─── AUSGANGSTEXT ───

Padangushthasana, padāṅguṣṭhāsana – einbeinige Zehenspitzenstellung
Damit du den Ausdruck jeder einzelnen Stellung mit einigen Gedanken auf dich wirken lassen kannst, findest du hier in der Rubrik Asana-Zitate jedes Foto einzeln aufgeführt, zusammen mit einem kurzen Text. Die Texte widmen sich verschiedenen Aspekten zum tieferen Sinn des Yoga-Übens. Wer sich für das Erlernen dieser schönen Positionen interessiert, sollte sich an einen kompetenten Yogalehrer wenden, um Fehler in der Praxis zu vermeiden!

─── GEGEBENE INFORMATIONEN ───

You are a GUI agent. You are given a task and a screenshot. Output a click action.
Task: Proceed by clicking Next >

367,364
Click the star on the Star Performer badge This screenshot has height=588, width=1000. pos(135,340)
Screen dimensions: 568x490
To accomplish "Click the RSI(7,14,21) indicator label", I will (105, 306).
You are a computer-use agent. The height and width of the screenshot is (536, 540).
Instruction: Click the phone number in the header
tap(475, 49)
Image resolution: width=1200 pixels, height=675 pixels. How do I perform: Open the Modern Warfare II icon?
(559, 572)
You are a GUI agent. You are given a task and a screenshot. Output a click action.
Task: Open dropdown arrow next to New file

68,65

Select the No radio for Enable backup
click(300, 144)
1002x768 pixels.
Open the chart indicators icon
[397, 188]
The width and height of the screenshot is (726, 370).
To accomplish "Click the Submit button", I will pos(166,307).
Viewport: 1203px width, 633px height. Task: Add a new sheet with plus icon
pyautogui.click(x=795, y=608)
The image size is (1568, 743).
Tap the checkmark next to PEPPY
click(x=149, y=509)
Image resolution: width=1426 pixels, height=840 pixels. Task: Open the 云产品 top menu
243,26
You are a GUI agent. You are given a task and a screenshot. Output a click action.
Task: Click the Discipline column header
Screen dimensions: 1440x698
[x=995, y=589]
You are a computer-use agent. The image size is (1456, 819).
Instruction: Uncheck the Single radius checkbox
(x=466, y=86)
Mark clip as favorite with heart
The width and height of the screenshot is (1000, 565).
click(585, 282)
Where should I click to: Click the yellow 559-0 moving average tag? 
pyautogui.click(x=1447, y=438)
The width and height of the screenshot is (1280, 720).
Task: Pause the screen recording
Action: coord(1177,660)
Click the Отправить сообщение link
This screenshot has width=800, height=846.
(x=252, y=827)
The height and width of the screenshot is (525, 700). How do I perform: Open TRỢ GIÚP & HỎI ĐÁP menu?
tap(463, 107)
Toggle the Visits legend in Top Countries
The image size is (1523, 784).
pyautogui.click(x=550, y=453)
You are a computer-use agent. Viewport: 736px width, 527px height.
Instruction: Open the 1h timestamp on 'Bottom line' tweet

───

### AUFGABENSTELLUNG A
Aktualisiere den Ausgangstext beginnend mit „Padangushthasana, padāṅguṣṭhāsana –“ und weiter bis einschließlich „Praxis zu vermeiden!“, wobei „Foto“ durch „Bild“ ersetzt wird.
### AUFGABENSTELLUNG B
An wen sollte sich laut Ausgangstext wenden, wer diese Positionen erlernen möchte?
### AUFGABENSTELLUNG C
Nenne alle Bezeichnungen der Stellung, die in der Überschrift des Ausgangstexts stehen.
Die Liste hat mit dem Ausgangstext nichts zu tun.

### ERGEBNIS A
Padangushthasana, padāṅguṣṭhāsana – einbeinige Zehenspitzenstellung
Damit du den Ausdruck jeder einzelnen Stellung mit einigen Gedanken auf dich wirken lassen kannst, findest du hier in der Rubrik Asana-Zitate jedes Bild einzeln aufgeführt, zusammen mit einem kurzen Text. Die Texte widmen sich verschiedenen Aspekten zum tieferen Sinn des Yoga-Übens. Wer sich für das Erlernen dieser schönen Positionen interessiert, sollte sich an einen kompetenten Yogalehrer wenden, um Fehler in der Praxis zu vermeiden!

### ERGEBNIS B
An einen kompetenten Yogalehrer, um Fehler in der Praxis zu vermeiden.

### ERGEBNIS C
- Padangushthasana
- padāṅguṣṭhāsana
- einbeinige Zehenspitzenstellung